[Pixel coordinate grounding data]
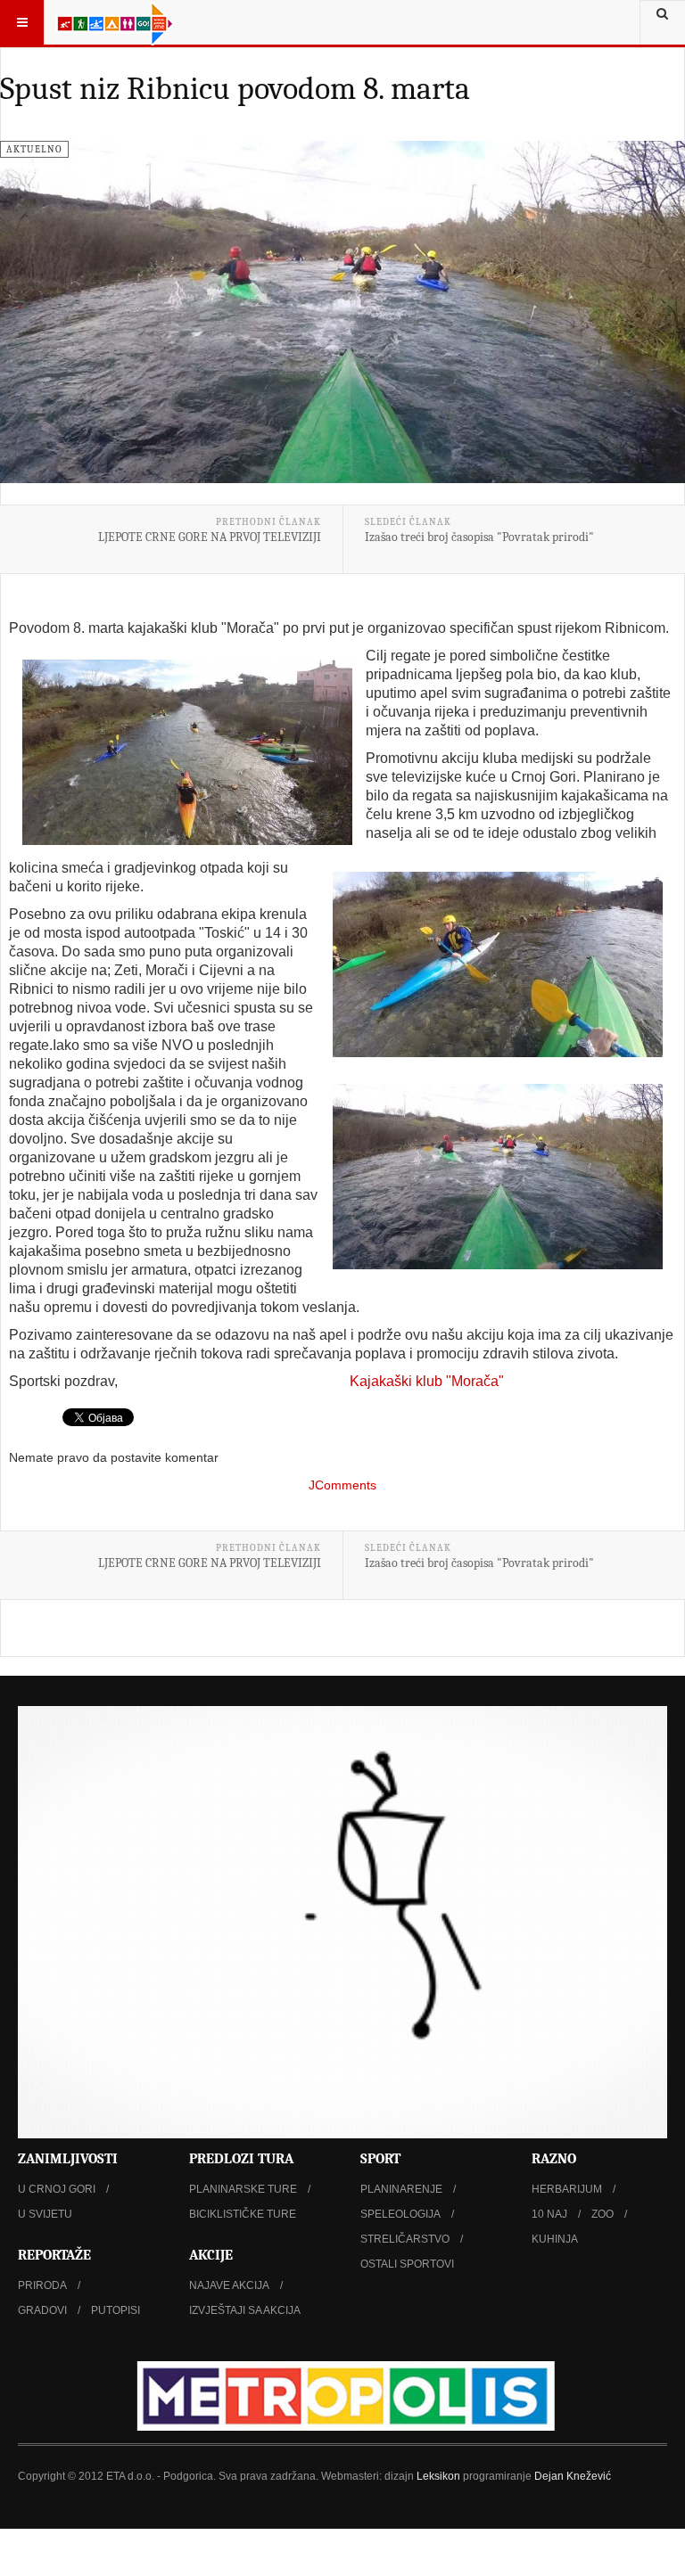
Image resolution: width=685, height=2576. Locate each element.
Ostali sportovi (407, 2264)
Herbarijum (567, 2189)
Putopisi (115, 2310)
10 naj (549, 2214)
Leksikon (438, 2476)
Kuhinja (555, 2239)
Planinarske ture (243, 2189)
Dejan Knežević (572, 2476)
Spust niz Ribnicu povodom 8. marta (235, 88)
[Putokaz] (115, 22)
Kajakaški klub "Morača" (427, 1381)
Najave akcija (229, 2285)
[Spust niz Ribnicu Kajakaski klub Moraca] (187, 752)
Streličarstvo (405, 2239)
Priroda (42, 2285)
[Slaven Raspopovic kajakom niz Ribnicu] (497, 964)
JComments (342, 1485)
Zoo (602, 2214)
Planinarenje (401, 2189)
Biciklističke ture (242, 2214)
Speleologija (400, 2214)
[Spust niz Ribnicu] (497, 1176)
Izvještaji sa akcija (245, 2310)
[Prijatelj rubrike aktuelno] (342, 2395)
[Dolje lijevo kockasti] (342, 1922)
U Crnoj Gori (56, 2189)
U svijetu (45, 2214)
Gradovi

**WHAT YOU ARE ASKED TO DO**
An exact copy of the lines from the one holding "JComments (342, 1485)" through the end of the data is the whole answer.

**RESULT FOR THIS EXERCISE**
JComments (342, 1485)
Zoo (602, 2214)
Planinarenje (401, 2189)
Biciklističke ture (242, 2214)
Speleologija (400, 2214)
[Spust niz Ribnicu] (497, 1176)
Izvještaji sa akcija (245, 2310)
[Prijatelj rubrike aktuelno] (342, 2395)
[Dolje lijevo kockasti] (342, 1922)
U Crnoj Gori (56, 2189)
U svijetu (45, 2214)
Gradovi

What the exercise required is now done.